Więcej

    Słowa należy dotrzymywać

    Mówi się, że ludzie oszukani często najbardziej nienawidzą nie oszustów, przez których zostali skrzywdzeni, tylko te osoby, które im mówią, że zostały oszukane. W imię komfortu psychicznego wolą sobie wmawiać, że nic się nie stało, niż przyznać do popełnienia błędu. W polityce odnosi się to do przypominania o powziętych zobowiązaniach – za skandal nie uważa się nieprzestrzegania traktatów, tylko przypominanie o tym.

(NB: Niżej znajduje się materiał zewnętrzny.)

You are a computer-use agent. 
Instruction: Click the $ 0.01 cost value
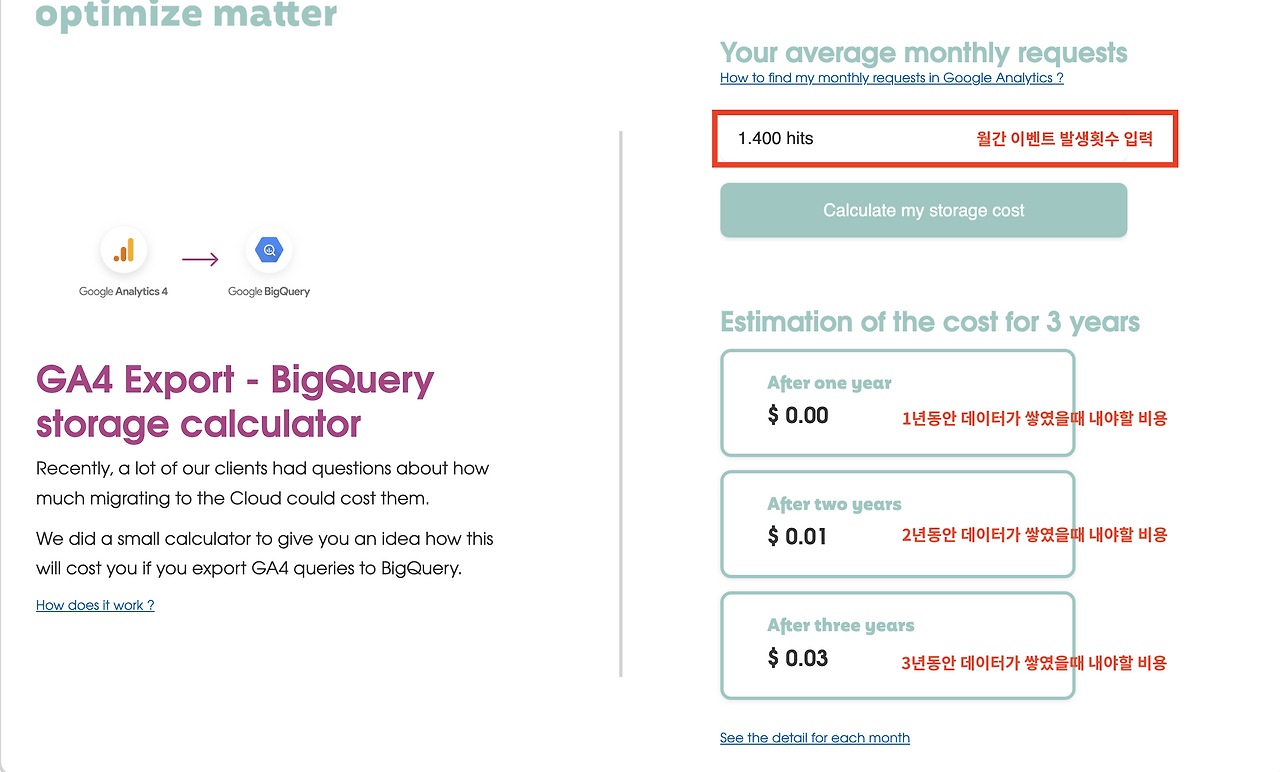(798, 537)
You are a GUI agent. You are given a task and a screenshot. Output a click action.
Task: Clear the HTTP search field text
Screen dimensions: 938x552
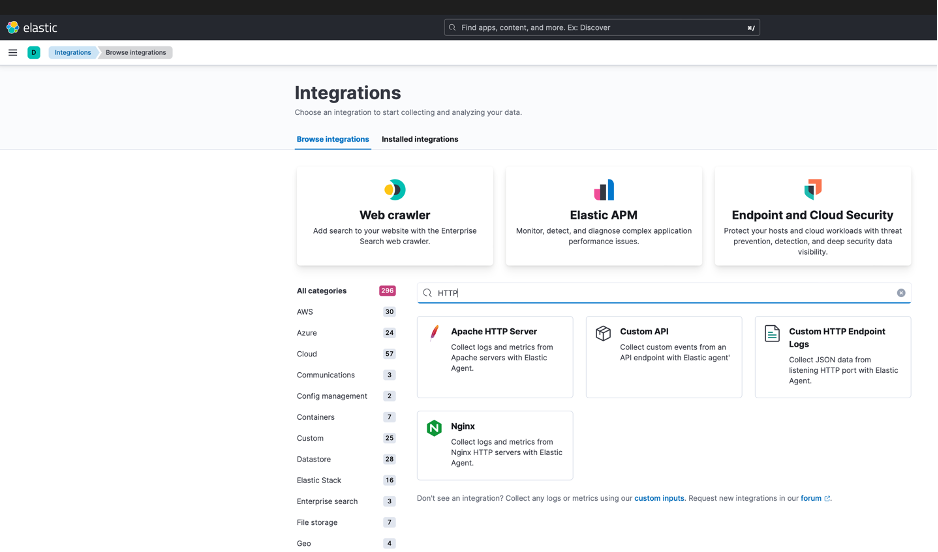point(900,293)
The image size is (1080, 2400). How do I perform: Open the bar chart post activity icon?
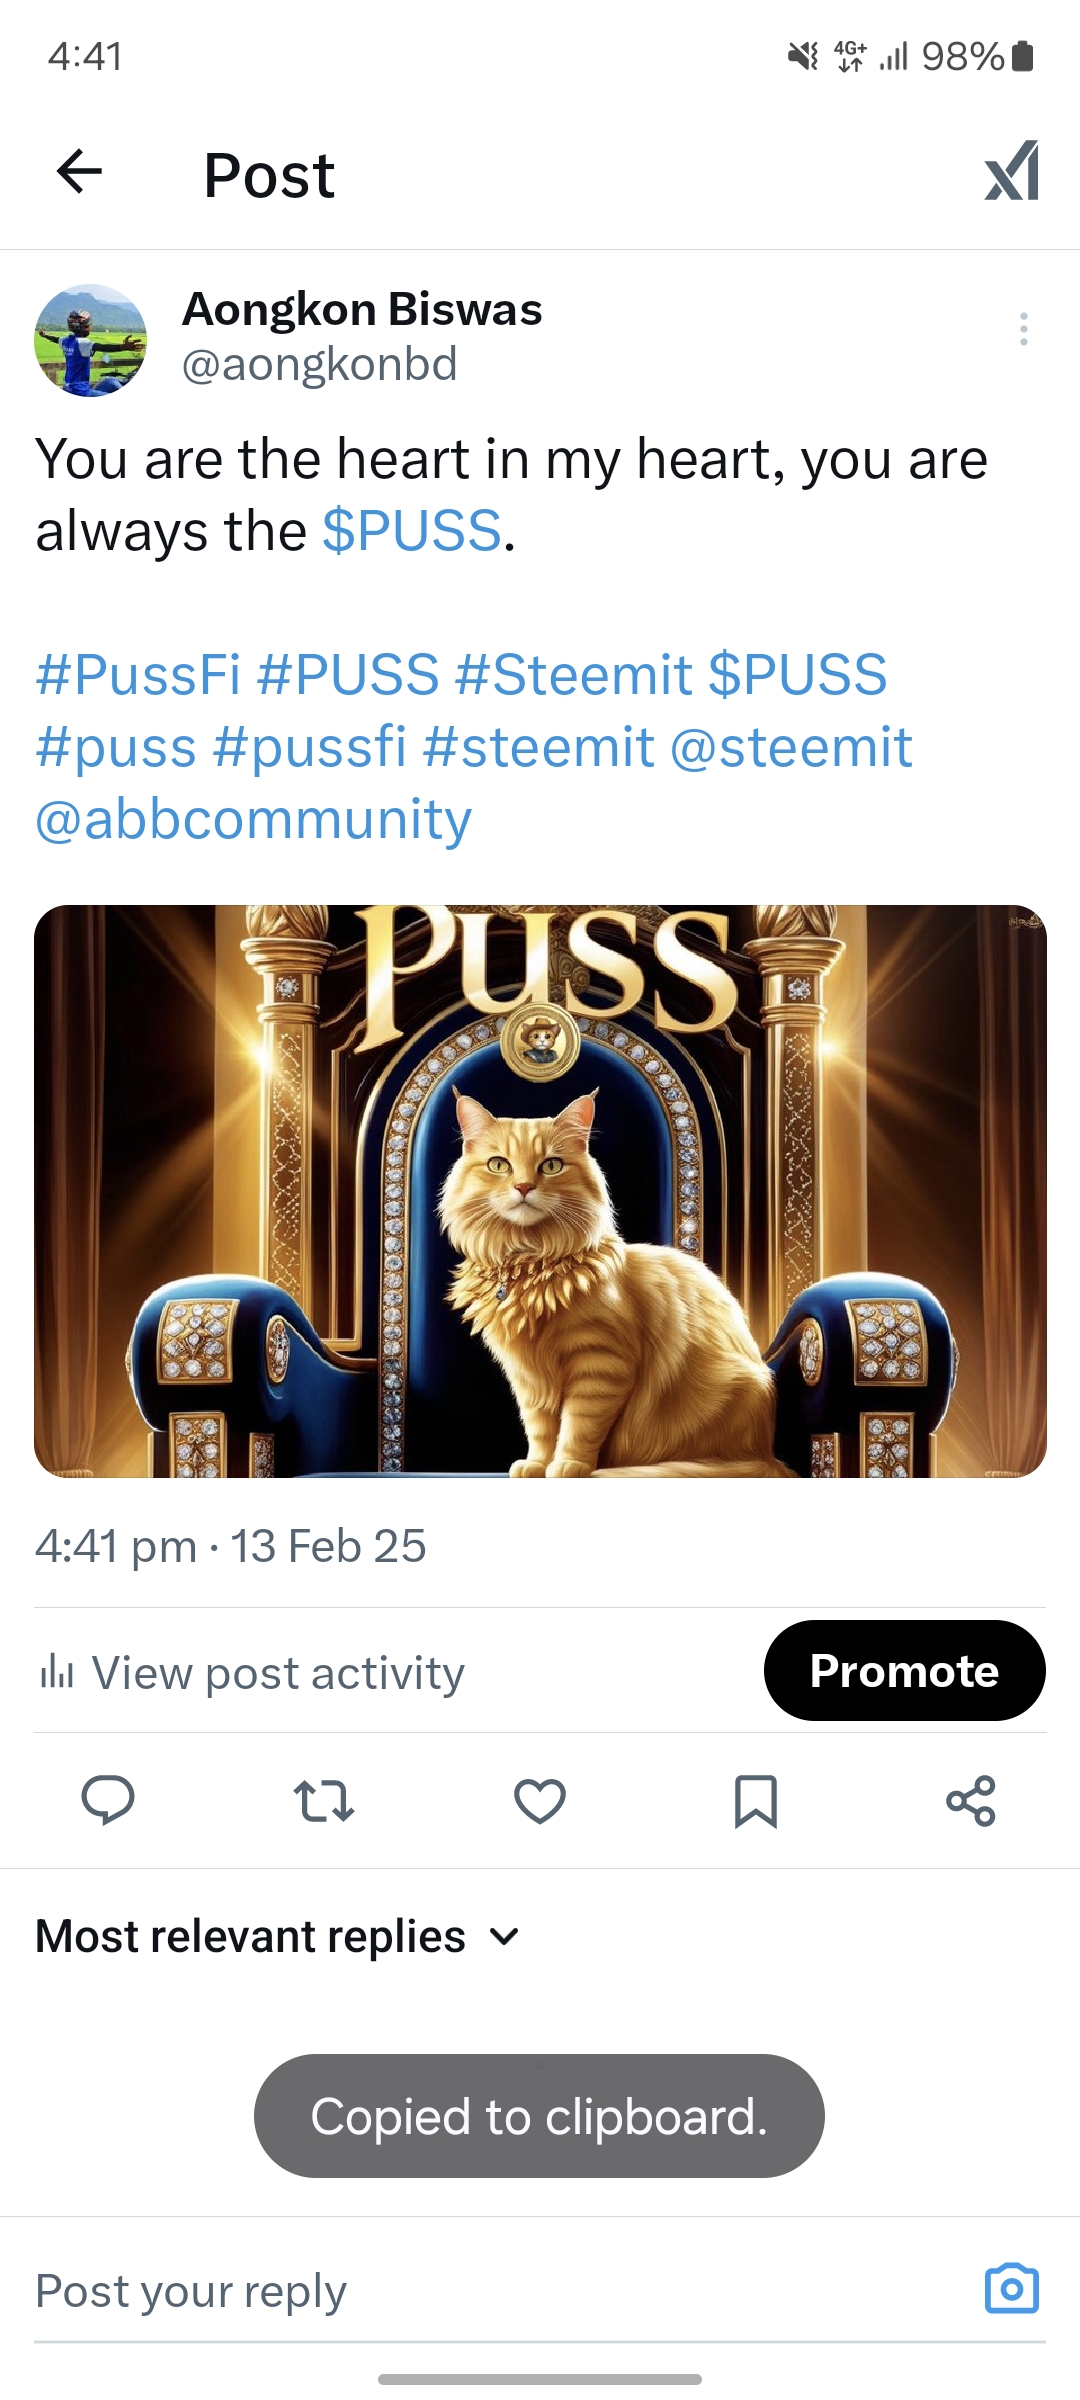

    Wszystkie kraje NATO zobowiązały się do przeznaczania 2 proc. PKB na obronność. Wcale nie musi to być kupowanie czołgów, mogą być to również wydatki na badania naukowe, na których korzystać będzie ludność cywilna czy projekty inżynieryjne, jak budowa mostów. Zobowiązanie jest – ale przestrzega go mniejszość krajów Sojuszu. Większość, w tym Francja czy Niemcy, mające zawsze gęby pełne frazesów o „solidarności”, nie wywiązują się z tego wymogu. Jaka musiała być gorycz przywódców tych państw podczas szczytu NATO w Brukseli, kiedy prezydent USA, Donald Trump, zwracał na to uwagę w swoim przemówieniu – można zobaczyć na filmikach i memach w internecie.
    Podobne miny wywołuje przypominanie, że Litwa nie przestrzega traktatu z Polską z 1994 roku. Chorobliwe przeczulenie polityków na tym tle do niczego dobrego jednak nie doprowadzi – słowa należy dotrzymywać.